A Week In Paris: Part Four (Disneyland and Versailles)

The next morning we were up bright and early, and on a train into town to meet with the tour group at City Rama Tours. We were going to Disneyland!
I was just as excited as all the little children on the bus: the excitement which the promise of a full day at a famous theme park brings, knows no age limit.

The weather was miserable all day, and I wasn’t really clamouring to go on all the rides and pose with life-size Disney characters like my sister was (I was more excited to just walk through the parks and observe, taking a few pictures every now and then, and collecting some character memorabilia), but it was a good time nonetheless.

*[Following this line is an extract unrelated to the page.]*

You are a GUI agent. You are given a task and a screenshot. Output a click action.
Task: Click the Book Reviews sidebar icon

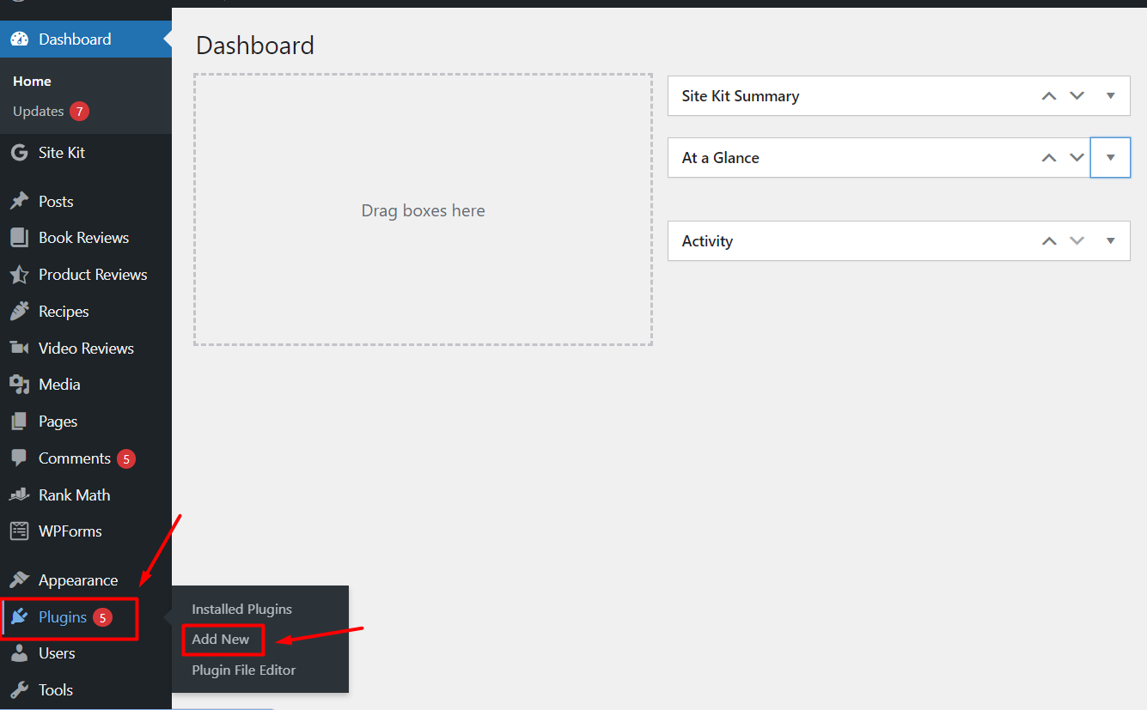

Crowds walking in the Europe cold into the land of magic, dreams and fun times

The castle that Tink flies over at the beginning of Disney movies

We watched a presentation on the making of cartoons, visited the gift shops, watched the Christmas parade, and I even went on a magic carpet ride. 

The Studios- "where the magic happens"; Busi can't believe one of Walt's pals and his high-waisted pants; Mr Disney and his first "creation", Mickey Mouse; one of the first cartoons- I'm baffled because kids were watching a show about a tree wearing a bra...

Then, when it was time to go home, we lost my dad. No, actually: he wandered off. 
The three of us were walking towards the exit, and he was doing what he had been doing the whole day: stopping every two minutes to take 16 pictures of the same random thing. So he got left behind. We were trying to make it back to the bus in time, and he was still busy taking pictures of lamp posts and signs around the park.
When you have to ask security guards if they’ve seen a man wandering past wielding a camera in the past 30 minutes or so, you know that your time at Disneyland is up.
We eventually found each other, then wandered into the train station, where the same man who had been lost all this time tried to bypass the tour programme and get tickets for the train back to town. When that didn’t work (something we had all been telling him), we finally found our way back to where the bus dropped us off in the morning, and made our way back to town. I was exhausted, but I was glad for the experience. Also for the Tinkerbell badge, and the mug that it took me so long to pick out.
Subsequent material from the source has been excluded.